** Given instruction A **
From the records below, reproduce the lines running from the line with "800x500 pixels." to the line with "Action: tap(230, 64)", both included, exactly as they stand. Leave the pictures out of your reply.

LogStash - Issue with sql_last_value and last_run_metadata_path

356 Views Asked by At

I'm new to ELK and I'm currently struggling with some setup - maybe I missed a point. I have set up my Logstash to parse my DB (MySql), and I've got 2 cases:

  1. "Unforeseen maintenance" -> In this case, I would need to stop/start Logstash manually without purging my DB, so when it starts, I need it to track the records that have not been ingested yet.

  2. "Planned maintenance" -> In this case, I make a TRUNCATE on my DB, thus getting back to 0 with my Ids. I thought that by altering the file set in "last_run_metadata_path", Logstash would start using this new value that I give it. Though, it looks like it keeps the old Id in memory. Hence, my new entries are lost and never ingested.

Here is my setup:

input {
  jdbc {
    codec => plain { charset=>"UTF-8" }
    clean_run => false
    jdbc_driver_library => "C:\com.mysql.jdbc_5.1.5.jar"
    jdbc_driver_class => "com.mysql.jdbc.Driver"
    jdbc_connection_string => "jdbc:mysql://localhost:3306/talend_logs?characterEncoding=utf8"
    jdbc_user => "root"
    jdbc_password => "************"
    schedule => "* * * * *"
    statement => "SELECT id, pid, ...... FROM flowlogs WHERE id > :sql_last_value order by id" 
    use_column_value => true
    tracking_column => "id"
    last_run_metadata_path => "C:\logstash-8.6.1\config\lastValueOfMySqlForLogs.yml"
  }
}

output {
  elasticsearch {
    hosts => ["https://localhost:9200"]
    index => "myLogs"

** Records **
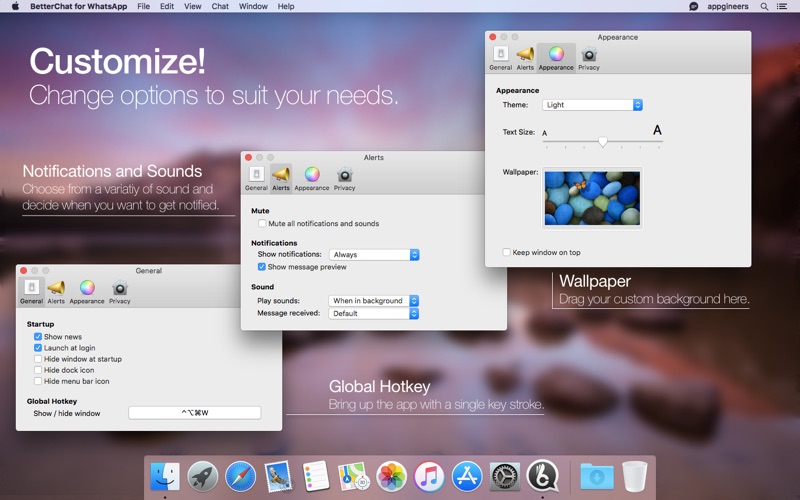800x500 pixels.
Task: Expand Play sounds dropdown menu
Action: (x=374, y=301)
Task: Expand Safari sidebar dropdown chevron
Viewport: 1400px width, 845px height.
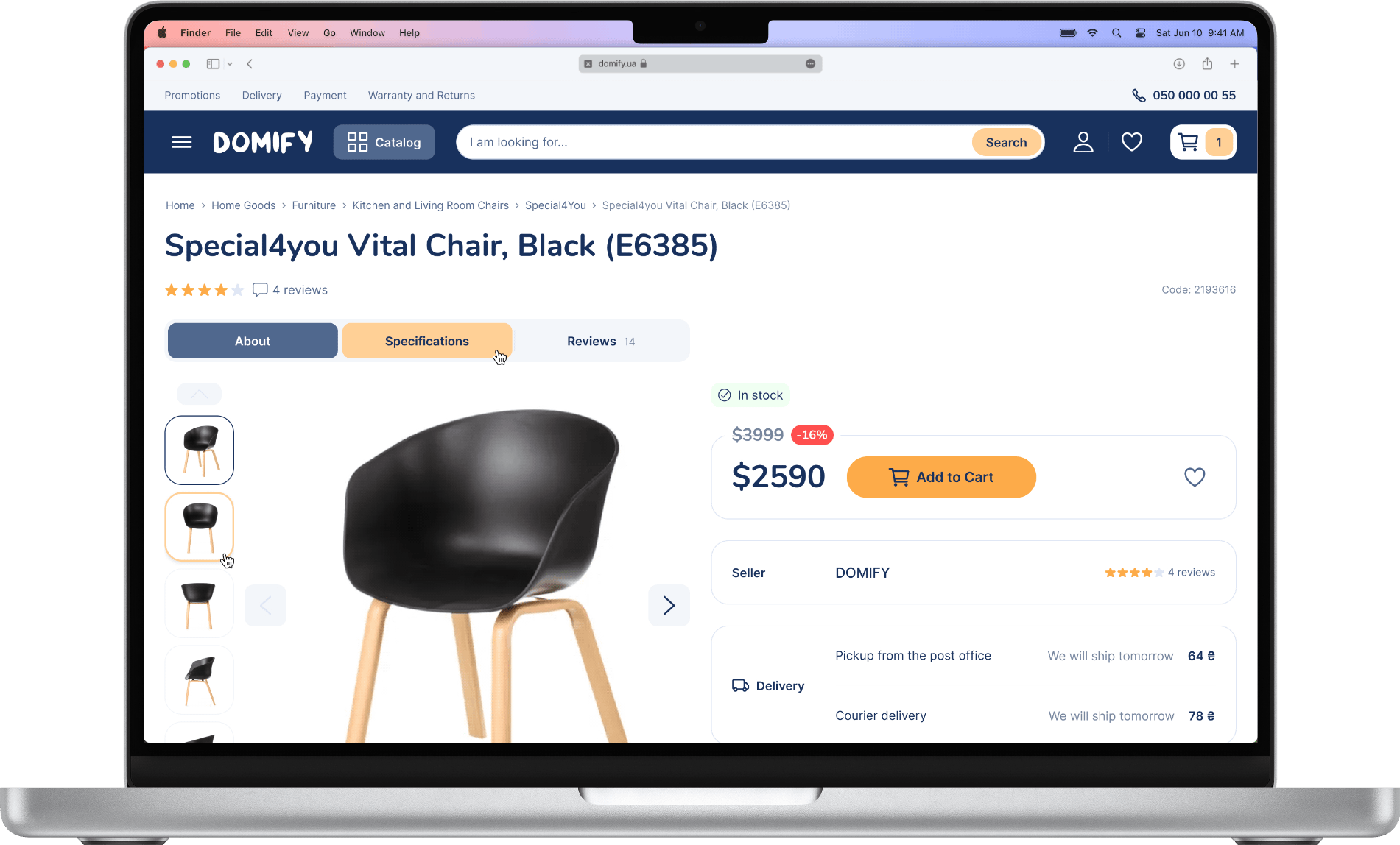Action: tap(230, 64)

---

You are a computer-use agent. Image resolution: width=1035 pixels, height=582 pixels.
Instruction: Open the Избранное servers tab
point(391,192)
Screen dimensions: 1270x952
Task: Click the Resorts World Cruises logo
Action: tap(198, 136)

** Given instruction B **
Answer these questions about the Logstash question:
(i) What operation does the author perform on the database during planned maintenance?
(ii) What value is given for tracking_column in the setup?
(iii) What port number appears in the jdbc_connection_string?

** Exercise response A **
800x500 pixels.
Task: Expand Play sounds dropdown menu
Action: (x=374, y=301)
Task: Expand Safari sidebar dropdown chevron
Viewport: 1400px width, 845px height.
Action: tap(230, 64)

** Exercise response B **
(i) A TRUNCATE.
(ii) "id"
(iii) 3306